WORK TO BE COMPLETED:
Word for word, transcribe every line below.

Saved data entries:
+++
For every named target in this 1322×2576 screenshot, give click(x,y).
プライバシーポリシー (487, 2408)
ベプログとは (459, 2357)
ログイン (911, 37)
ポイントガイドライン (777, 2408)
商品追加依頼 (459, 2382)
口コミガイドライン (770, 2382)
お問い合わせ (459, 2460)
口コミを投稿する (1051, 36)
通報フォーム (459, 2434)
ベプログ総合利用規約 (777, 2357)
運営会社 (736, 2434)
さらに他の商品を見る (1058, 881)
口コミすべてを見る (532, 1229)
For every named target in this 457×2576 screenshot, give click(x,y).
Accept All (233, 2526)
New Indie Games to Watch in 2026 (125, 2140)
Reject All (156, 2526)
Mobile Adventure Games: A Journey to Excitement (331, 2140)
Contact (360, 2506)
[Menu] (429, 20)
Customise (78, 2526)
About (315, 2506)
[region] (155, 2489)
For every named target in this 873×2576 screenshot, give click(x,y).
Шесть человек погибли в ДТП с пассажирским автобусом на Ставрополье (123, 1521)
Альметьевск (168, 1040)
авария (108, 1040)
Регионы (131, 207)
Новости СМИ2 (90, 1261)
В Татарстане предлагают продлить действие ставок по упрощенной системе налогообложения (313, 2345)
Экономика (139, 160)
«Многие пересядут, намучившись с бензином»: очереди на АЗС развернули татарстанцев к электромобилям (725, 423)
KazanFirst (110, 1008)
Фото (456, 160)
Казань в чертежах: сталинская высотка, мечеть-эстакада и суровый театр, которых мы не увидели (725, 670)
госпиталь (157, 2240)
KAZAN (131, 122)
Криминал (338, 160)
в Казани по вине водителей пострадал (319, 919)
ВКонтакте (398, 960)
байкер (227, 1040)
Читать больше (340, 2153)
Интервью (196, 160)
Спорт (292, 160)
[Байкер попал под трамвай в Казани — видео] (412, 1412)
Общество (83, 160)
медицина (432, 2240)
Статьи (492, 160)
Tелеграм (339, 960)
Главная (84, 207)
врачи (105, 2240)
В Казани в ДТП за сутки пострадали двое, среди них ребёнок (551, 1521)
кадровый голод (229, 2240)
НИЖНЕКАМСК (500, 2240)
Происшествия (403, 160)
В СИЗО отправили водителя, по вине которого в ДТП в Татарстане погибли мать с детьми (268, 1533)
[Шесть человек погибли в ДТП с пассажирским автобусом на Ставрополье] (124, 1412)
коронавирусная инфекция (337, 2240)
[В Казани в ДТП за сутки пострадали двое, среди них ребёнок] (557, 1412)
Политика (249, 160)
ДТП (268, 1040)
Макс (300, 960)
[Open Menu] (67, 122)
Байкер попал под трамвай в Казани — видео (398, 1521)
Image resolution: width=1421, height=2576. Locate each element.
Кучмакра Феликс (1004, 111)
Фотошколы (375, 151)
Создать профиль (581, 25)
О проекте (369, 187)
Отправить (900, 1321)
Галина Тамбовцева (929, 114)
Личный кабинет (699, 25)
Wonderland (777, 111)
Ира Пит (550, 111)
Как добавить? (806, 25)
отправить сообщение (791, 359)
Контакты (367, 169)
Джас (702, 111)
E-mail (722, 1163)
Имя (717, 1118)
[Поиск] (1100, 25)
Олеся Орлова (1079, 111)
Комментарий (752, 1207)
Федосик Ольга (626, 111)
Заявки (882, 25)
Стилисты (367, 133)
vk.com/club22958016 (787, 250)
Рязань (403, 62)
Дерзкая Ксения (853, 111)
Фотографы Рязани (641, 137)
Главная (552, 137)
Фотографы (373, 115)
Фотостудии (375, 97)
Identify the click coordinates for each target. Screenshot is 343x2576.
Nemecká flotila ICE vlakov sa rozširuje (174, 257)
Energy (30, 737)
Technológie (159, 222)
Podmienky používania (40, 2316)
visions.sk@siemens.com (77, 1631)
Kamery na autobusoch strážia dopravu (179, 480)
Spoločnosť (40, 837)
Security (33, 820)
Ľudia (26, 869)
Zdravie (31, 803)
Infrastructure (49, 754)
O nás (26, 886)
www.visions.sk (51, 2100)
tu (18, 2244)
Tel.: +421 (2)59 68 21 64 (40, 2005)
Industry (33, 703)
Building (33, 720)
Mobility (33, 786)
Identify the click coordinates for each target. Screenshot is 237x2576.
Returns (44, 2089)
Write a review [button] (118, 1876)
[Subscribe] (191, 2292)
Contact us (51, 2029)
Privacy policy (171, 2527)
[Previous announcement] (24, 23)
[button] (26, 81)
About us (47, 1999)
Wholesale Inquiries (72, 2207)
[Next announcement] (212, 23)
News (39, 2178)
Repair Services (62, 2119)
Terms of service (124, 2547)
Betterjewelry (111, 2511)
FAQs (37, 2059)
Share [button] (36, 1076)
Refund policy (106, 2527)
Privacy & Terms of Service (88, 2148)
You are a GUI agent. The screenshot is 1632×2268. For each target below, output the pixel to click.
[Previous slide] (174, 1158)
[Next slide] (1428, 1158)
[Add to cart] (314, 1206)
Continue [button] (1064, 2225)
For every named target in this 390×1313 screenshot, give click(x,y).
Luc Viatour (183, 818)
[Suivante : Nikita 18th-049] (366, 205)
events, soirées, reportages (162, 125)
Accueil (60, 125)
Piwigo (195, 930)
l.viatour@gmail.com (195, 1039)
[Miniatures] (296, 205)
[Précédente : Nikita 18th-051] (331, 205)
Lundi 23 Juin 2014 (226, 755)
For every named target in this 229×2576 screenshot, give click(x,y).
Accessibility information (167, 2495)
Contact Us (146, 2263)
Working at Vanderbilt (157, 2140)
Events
+++
RESPONSE TO THE TASK:
For every named target in this 1322×2576 screenshot, give click(x,y).
プライバシーポリシー (487, 2408)
ベプログとは (459, 2357)
ログイン (911, 37)
ポイントガイドライン (777, 2408)
商品追加依頼 (459, 2382)
口コミガイドライン (770, 2382)
お問い合わせ (459, 2460)
口コミを投稿する (1051, 36)
通報フォーム (459, 2434)
ベプログ総合利用規約 (777, 2357)
運営会社 (736, 2434)
さらに他の商品を見る (1058, 881)
口コミすべてを見る (532, 1229)
For every named target in this 457×2576 screenshot, give click(x,y).
Accept All (233, 2526)
New Indie Games to Watch in 2026 (125, 2140)
Reject All (156, 2526)
Mobile Adventure Games: A Journey to Excitement (331, 2140)
Contact (360, 2506)
[Menu] (429, 20)
Customise (78, 2526)
About (315, 2506)
[region] (155, 2489)
For every named target in this 873×2576 screenshot, give click(x,y).
Шесть человек погибли в ДТП с пассажирским автобусом на Ставрополье (123, 1521)
Альметьевск (168, 1040)
авария (108, 1040)
Регионы (131, 207)
Новости СМИ2 (90, 1261)
В Татарстане предлагают продлить действие ставок по упрощенной системе налогообложения (313, 2345)
Экономика (139, 160)
«Многие пересядут, намучившись с бензином»: очереди на АЗС развернули татарстанцев к электромобилям (725, 423)
KazanFirst (110, 1008)
Фото (456, 160)
Казань в чертежах: сталинская высотка, мечеть-эстакада и суровый театр, которых мы не увидели (725, 670)
госпиталь (157, 2240)
KAZAN (131, 122)
Криминал (338, 160)
в Казани по вине водителей пострадал (319, 919)
ВКонтакте (398, 960)
байкер (227, 1040)
Читать больше (340, 2153)
Интервью (196, 160)
Спорт (292, 160)
[Байкер попал под трамвай в Казани — видео] (412, 1412)
Общество (83, 160)
медицина (432, 2240)
Статьи (492, 160)
Tелеграм (339, 960)
Главная (84, 207)
врачи (105, 2240)
В Казани в ДТП за сутки пострадали двое, среди них ребёнок (551, 1521)
кадровый голод (229, 2240)
НИЖНЕКАМСК (500, 2240)
Происшествия (403, 160)
В СИЗО отправили водителя, по вине которого в ДТП в Татарстане погибли мать с детьми (268, 1533)
[Шесть человек погибли в ДТП с пассажирским автобусом на Ставрополье] (124, 1412)
коронавирусная инфекция (337, 2240)
[В Казани в ДТП за сутки пострадали двое, среди них ребёнок] (557, 1412)
Политика (249, 160)
ДТП (268, 1040)
Макс (300, 960)
[Open Menu] (67, 122)
Байкер попал под трамвай в Казани — видео (398, 1521)
Image resolution: width=1421, height=2576. Locate each element.
Кучмакра Феликс (1004, 111)
Фотошколы (375, 151)
Создать профиль (581, 25)
О проекте (369, 187)
Отправить (900, 1321)
Галина Тамбовцева (929, 114)
Личный кабинет (699, 25)
Wonderland (777, 111)
Ира Пит (550, 111)
Как добавить? (806, 25)
отправить сообщение (791, 359)
Контакты (367, 169)
Джас (702, 111)
E-mail (722, 1163)
Имя (717, 1118)
[Поиск] (1100, 25)
Олеся Орлова (1079, 111)
Комментарий (752, 1207)
Федосик Ольга (626, 111)
Заявки (882, 25)
Стилисты (367, 133)
vk.com/club22958016 (787, 250)
Рязань (403, 62)
Дерзкая Ксения (853, 111)
Фотографы Рязани (641, 137)
Главная (552, 137)
Фотографы (373, 115)
Фотостудии (375, 97)
Identify the click coordinates for each target. Screenshot is 343x2576.
Nemecká flotila ICE vlakov sa rozširuje (174, 257)
Energy (30, 737)
Technológie (159, 222)
Podmienky používania (40, 2316)
visions.sk@siemens.com (77, 1631)
Kamery na autobusoch strážia dopravu (179, 480)
Spoločnosť (40, 837)
Security (33, 820)
Ľudia (26, 869)
Zdravie (31, 803)
Infrastructure (49, 754)
O nás (26, 886)
www.visions.sk (51, 2100)
tu (18, 2244)
Tel.: +421 (2)59 68 21 64 (40, 2005)
Industry (33, 703)
Building (33, 720)
Mobility (33, 786)
Identify the click coordinates for each target. Screenshot is 237x2576.
Returns (44, 2089)
Write a review [button] (118, 1876)
[Subscribe] (191, 2292)
Contact us (51, 2029)
Privacy policy (171, 2527)
[Previous announcement] (24, 23)
[button] (26, 81)
About us (47, 1999)
Wholesale Inquiries (72, 2207)
[Next announcement] (212, 23)
News (39, 2178)
Repair Services (62, 2119)
Terms of service (124, 2547)
Betterjewelry (111, 2511)
FAQs (37, 2059)
Share [button] (36, 1076)
Refund policy (106, 2527)
Privacy & Terms of Service (88, 2148)
You are a GUI agent. The screenshot is 1632×2268. For each target below, output the pixel to click.
[Previous slide] (174, 1158)
[Next slide] (1428, 1158)
[Add to cart] (314, 1206)
Continue [button] (1064, 2225)
For every named target in this 390×1313 screenshot, give click(x,y).
Luc Viatour (183, 818)
[Suivante : Nikita 18th-049] (366, 205)
events, soirées, reportages (162, 125)
Accueil (60, 125)
Piwigo (195, 930)
l.viatour@gmail.com (195, 1039)
[Miniatures] (296, 205)
[Précédente : Nikita 18th-051] (331, 205)
Lundi 23 Juin 2014 (226, 755)
For every named target in this 229×2576 screenshot, give click(x,y).
Accessibility information (167, 2495)
Contact Us (146, 2263)
Working at Vanderbilt (157, 2140)
Events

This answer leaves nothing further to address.